▶ **Short exercise**: Rewrite the material from the line with "Click the Close" up to and including the line with "pyautogui.click(x=282, y=239)", swapping "dialog" for "window" and leaving everything else as it is.

Data on locating visible targets
--
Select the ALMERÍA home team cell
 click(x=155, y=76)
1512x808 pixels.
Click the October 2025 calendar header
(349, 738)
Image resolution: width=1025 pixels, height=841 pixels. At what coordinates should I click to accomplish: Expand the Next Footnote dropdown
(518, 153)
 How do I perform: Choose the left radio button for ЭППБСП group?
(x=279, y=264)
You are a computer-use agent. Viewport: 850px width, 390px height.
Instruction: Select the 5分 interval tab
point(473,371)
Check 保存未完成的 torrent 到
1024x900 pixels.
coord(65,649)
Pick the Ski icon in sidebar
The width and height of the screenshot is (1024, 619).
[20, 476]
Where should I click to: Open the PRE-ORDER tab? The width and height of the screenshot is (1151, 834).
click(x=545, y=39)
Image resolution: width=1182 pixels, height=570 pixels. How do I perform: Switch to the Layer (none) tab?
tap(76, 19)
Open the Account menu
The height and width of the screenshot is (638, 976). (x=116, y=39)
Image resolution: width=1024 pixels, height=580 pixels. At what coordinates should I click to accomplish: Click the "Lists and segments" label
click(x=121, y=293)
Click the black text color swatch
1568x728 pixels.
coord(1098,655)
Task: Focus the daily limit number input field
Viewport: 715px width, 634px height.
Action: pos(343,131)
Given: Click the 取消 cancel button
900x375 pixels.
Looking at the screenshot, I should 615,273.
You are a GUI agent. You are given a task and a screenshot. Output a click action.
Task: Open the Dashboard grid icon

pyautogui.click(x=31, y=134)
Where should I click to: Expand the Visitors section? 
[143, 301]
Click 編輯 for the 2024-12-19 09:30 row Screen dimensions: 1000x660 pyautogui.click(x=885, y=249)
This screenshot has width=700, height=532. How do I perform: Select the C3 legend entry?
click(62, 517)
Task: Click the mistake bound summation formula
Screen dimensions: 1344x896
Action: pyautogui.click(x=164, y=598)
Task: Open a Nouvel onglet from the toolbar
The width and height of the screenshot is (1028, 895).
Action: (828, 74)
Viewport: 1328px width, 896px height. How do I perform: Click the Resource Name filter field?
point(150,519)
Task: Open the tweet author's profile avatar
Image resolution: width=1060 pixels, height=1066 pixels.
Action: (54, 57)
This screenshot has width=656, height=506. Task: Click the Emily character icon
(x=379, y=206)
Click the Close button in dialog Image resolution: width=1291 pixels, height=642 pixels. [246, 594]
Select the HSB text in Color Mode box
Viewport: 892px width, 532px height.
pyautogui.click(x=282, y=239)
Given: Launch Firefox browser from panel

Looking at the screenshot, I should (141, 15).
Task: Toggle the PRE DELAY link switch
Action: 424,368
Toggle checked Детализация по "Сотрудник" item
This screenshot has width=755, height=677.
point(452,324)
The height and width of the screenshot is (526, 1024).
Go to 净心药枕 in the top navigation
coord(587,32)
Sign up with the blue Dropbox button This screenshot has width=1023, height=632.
--
▶ **Complete answer**:
Click the Close button in window Image resolution: width=1291 pixels, height=642 pixels. [246, 594]
Select the HSB text in Color Mode box
Viewport: 892px width, 532px height.
pyautogui.click(x=282, y=239)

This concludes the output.